» Fragmento original

====================

5. La prosecución eficaz de una tarea tan noble supone por parte de las Iglesias orientales un renovado y generoso impulso en la formación de los futuros pastores, en la celebración de la sagrada liturgia como centro vital de la comunidad, en la atención constante a las necesidades de los hermanos mediante gestos de caridad concreta y en la propuesta de una catequesis que, recorriendo los fundamentos de la fe cristiana, transmita la "buena nueva" como levadura de la vida diaria, en comunión con la Iglesia universal, comprometida en la nueva evangelización, en el umbral de un nuevo milenio cristiano.

El mundo en el que vivimos "ha sufrido tales y tantas transformaciones culturales, políticas, sociales y económicas, que es preciso plantear el problema de la evangelización en términos totalmente nuevos"[12]. Por tanto, es necesario estudiar una "nueva cualidad de evangelización, que sepa proponer de modo convincente al hombre de hoy el mensaje perenne de la salvación"[13]. Sobre todo, es necesario acelerar el paso hacia la reconciliación plena entre las Iglesias y dentro de las comunidades eclesiales[14]. Si la Iglesia es "en Cristo como un sacramento o signo e instrumento de la unión íntima con Dios y de la unidad de todo el género humano"[15] y tiene una tarea que desarrollar en favor de la reconciliación de toda la humanidad, esta vocación no puede realizarse con plena eficacia mientras existan divisiones entre los creyentes en Cristo.

====================

Transcribe del texto sobre la nueva evangelización el trozo que va desde "El mundo en" hasta "creyentes en Cristo.", incluidas estas últimas palabras. El material que viene a continuación no hace falta.

» Material de datos

====================

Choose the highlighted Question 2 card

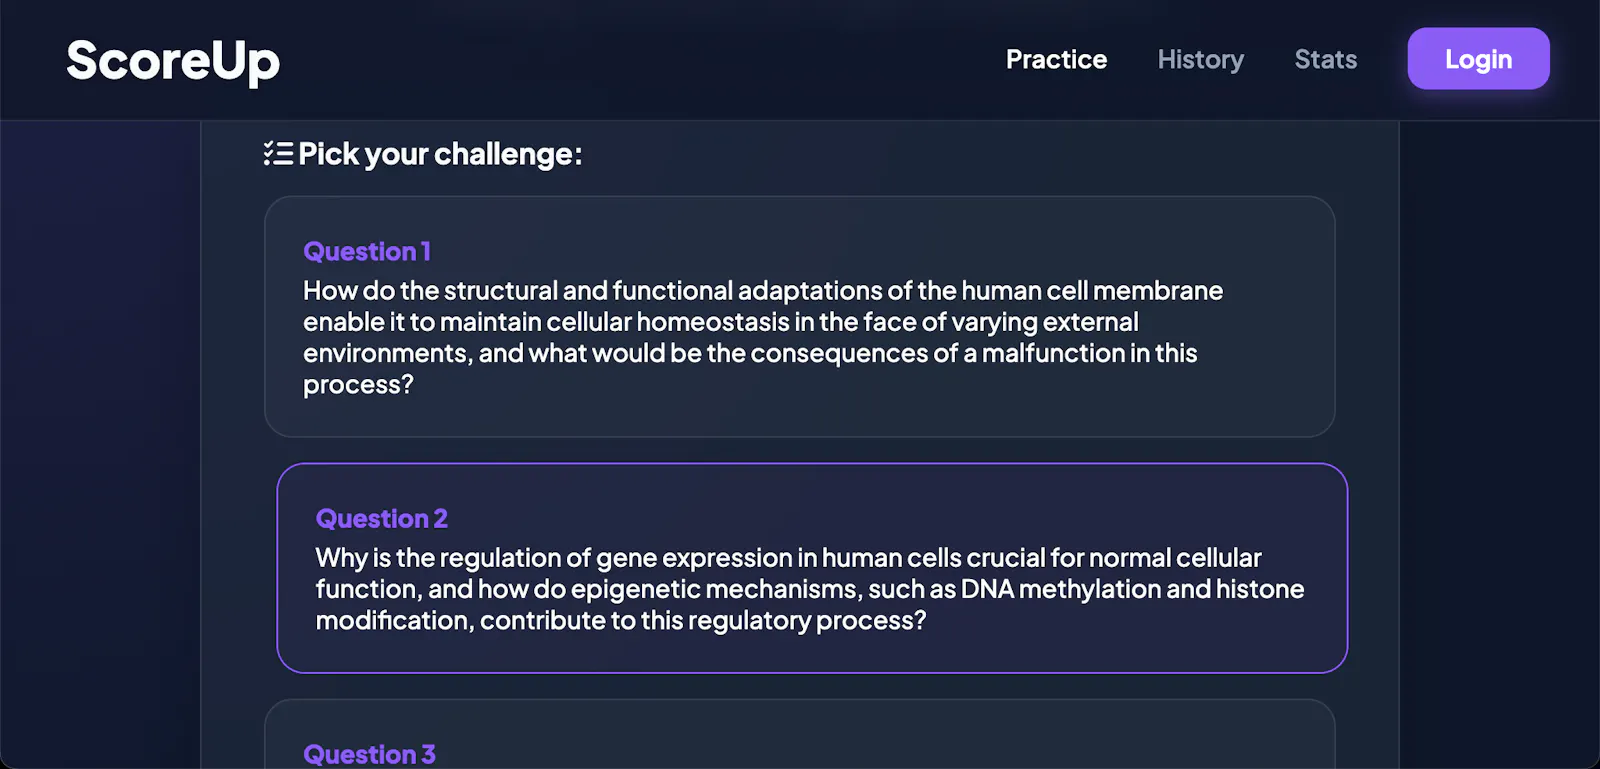(812, 568)
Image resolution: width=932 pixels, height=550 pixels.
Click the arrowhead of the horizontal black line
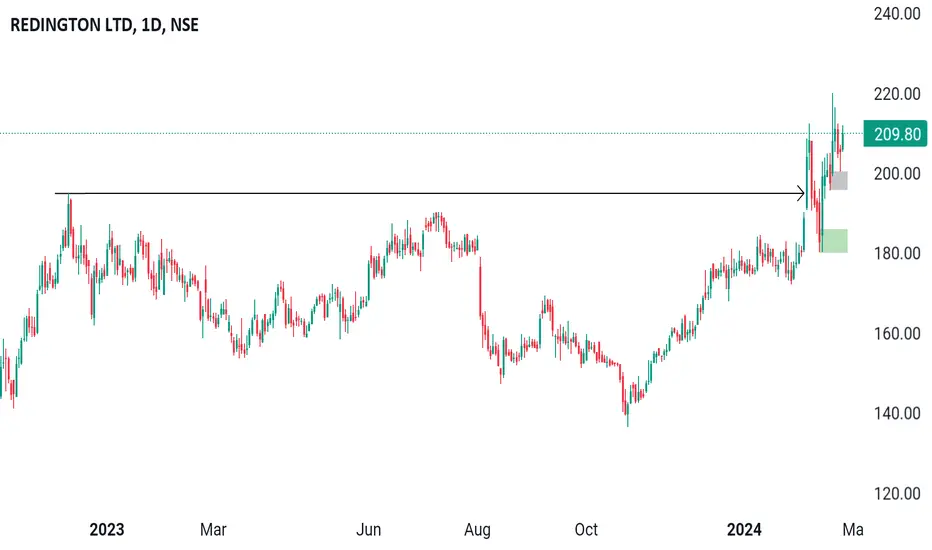[x=801, y=193]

====================

» Respuesta
El mundo en el que vivimos "ha sufrido tales y tantas transformaciones culturales, políticas, sociales y económicas, que es preciso plantear el problema de la evangelización en términos totalmente nuevos"[12]. Por tanto, es necesario estudiar una "nueva cualidad de evangelización, que sepa proponer de modo convincente al hombre de hoy el mensaje perenne de la salvación"[13]. Sobre todo, es necesario acelerar el paso hacia la reconciliación plena entre las Iglesias y dentro de las comunidades eclesiales[14]. Si la Iglesia es "en Cristo como un sacramento o signo e instrumento de la unión íntima con Dios y de la unidad de todo el género humano"[15] y tiene una tarea que desarrollar en favor de la reconciliación de toda la humanidad, esta vocación no puede realizarse con plena eficacia mientras existan divisiones entre los creyentes en Cristo.